Butir Tugas A: Tentukan apakah tiap pernyataan berikut sesuai dengan teks tentang letak Manu Jagong, lalu jawab ya atau tidak disertai kutipan kata-kata teks yang menentukannya: (i) Ling Pati adalah rumah induk Suku Ata Maran; (ii) Manu Jagong terletak di luar area permukiman Lewowerang-Lewoingu; (iii) Ata Maran menolak kembalinya Kebele’eng Keleng ke Ling Pati.
Butir Tugas B: Buatlah ringkasan teks tentang letak Manu Jagong dalam dua kalimat.
Butir Tugas C: Lanjutkan teks tentang letak Manu Jagong, dimulai setelah kalimat terakhirnya.

Teks Sumber:
::::::

Kamis, 22 Oktober 2009

Di mana letak Manu Jagong?

Oleh Rafael Raga Maran

 

Jika anda memperhatikan peta yang saya tampilkan dalam tulisan saya berjudul “Tata Kampung Lewoingu Tempo Doeloe,” anda dengan mudah melihat di mana letak Ling Pati dan di mana letak Manu Jagong. Ling Pati itu Lango’ Bele’eng (Rumah Induk) Suku Ata Maran. Manu Jagong itu Lango’ Bele’eng (Rumah Induk) Suku Kebele’eng Keleng.

Di dalam peta tersebut pun anda dengan mudah dapat melihat bahwa letak Manu Jagong itu dekat dengan Lango’ Bele’eng Suku Kumanireng Blikololong. Dengan demikian menjadi jelas pula bahwa Manu Jagong itu terletak di dalam area permukiman Lewowerang-Lewoingu. Komentator dari Madiun yang menulis di buku tamu www.eputobi.net itu keliru ketika dia mengira bahwa saya menempatkan Manu Jagong di luar area permukiman tersebut.

Setelah terjadi kasus ketihe’ Kebele’eng Keleng meninggalkan Manu Jagong, dan bergabung dengan Ata Maran di Ling Pati. Kembalinya Kebele’eng Kelen ke Ling Pati diterima dengan baik oleh Ata Maran. Kembalinya mereka ke Ling Pati itu membuat dong di rumah Ata Maran itu pun dibagi dua, sebagian untuk Ata Maran sebagian untuk Kebele’eng Kelen. Keliru jika ada yang mengatakan bahwa pembagian dong di Ling Pati itu dilakukan di masa Raga dan Boli tinggal bersama-sama di rumah itu.

::::::

Blok Data:
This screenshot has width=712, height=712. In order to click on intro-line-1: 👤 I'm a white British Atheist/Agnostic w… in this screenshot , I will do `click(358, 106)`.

::::::

Kotak Jawaban A:
(i) Ya. “Ling Pati itu Lango’ Bele’eng (Rumah Induk) Suku Ata Maran.”
(ii) Tidak. “Manu Jagong itu terletak di dalam area permukiman Lewowerang-Lewoingu.”
(iii) Tidak. “Kembalinya Kebele’eng Kelen ke Ling Pati diterima dengan baik oleh Ata Maran.”

Kotak Jawaban B: Manu Jagong, rumah induk Suku Kebele’eng Keleng, terletak dekat rumah induk Suku Kumanireng Blikololong di dalam area permukiman Lewowerang-Lewoingu, bukan di luarnya seperti dikira seorang komentator dari Madiun. Setelah kasus ketihe’, Kebele’eng Keleng meninggalkan Manu Jagong dan bergabung dengan Ata Maran di Ling Pati, dan Ata Maran menerima mereka dengan baik serta membagi dua dong di rumah itu.

Kotak Jawaban C:
Setelah pembagian tugas dan tanggungjawab sosial adat terlaksana dan setelah sistem suku di Lewoingu memiliki bentuk yang jelas atau setelah Boli memperoleh legitimasi menjadi Kebele’eng Kelen, dia membangun rumah sendiri, yang dikenal dengan Manu Jagong. Sebelumnya hal serupa itu berlaku di Lewoleing. Rumah yang dahulu dibangun Gresituli menjadi rumah Lewoleing. Dalam perjalanan sejarah, Dalu membangun rumahnya sendiri, yang dikenal dengan Lango’ Bele’eng Doweng One’eng. Sesuai dengan misi Gresituli, Sani kemudian membangun Ling Pati dan tinggallah dia di Lewowerang. Pada mulanya Doweng, Dalu, dan Sani tinggal bersama-sama di rumah orang tua mereka itu.

Setelah Boli menjadi Kebele’eng Keleng dan membangun Manu Jagong, dia sama sekali tidak membuat kleim sepihak bahwa dia mempunyai hak ekslusif atas Ling Pati. Tetapi dia tentu sadar betul bahwa dia dan keluarganya merupakan bagian dari keluarga Ling Pati. Maka hubungan kekeluargaannya dengan Raga dan keluarganya pun tetap terpelihara dengan baik hingga akhir hayatnya. Itulah salah satu kearifan Boli, yang tidak dihiraukan lagi oleh sebagian dari anak-anak muda Kebele’eng Keleng kontemporer.

Termasuk yang mereka tidak hiraukan adalah dua kenyataan berikut, yaitu bahwa Ling Pati itu rumah untuk kebaikan dan kedamaian, dan bahwa tanpa Ata Maran mustahil terlaksana upacara adat resmi apa pun di Ling Pati. Tanpa Ata Maran ahi leang (pesta raya) di Lewowerang pun tidak dapat dilaksanakan. Tanpa Ata Maran upacara yang disebut seba’ lirong (mencari penyebab terjadinya masalah seperti sakit) tidak dapat dilaksanakan. Posisi dan peranan Ata Maran dalam hal-hal tersebut dan dalam hal-hal lain yang tidak disebutkan di sini tidak dapat digantikan oleh suku lain mana pun di Lewowerang-Lewoingu.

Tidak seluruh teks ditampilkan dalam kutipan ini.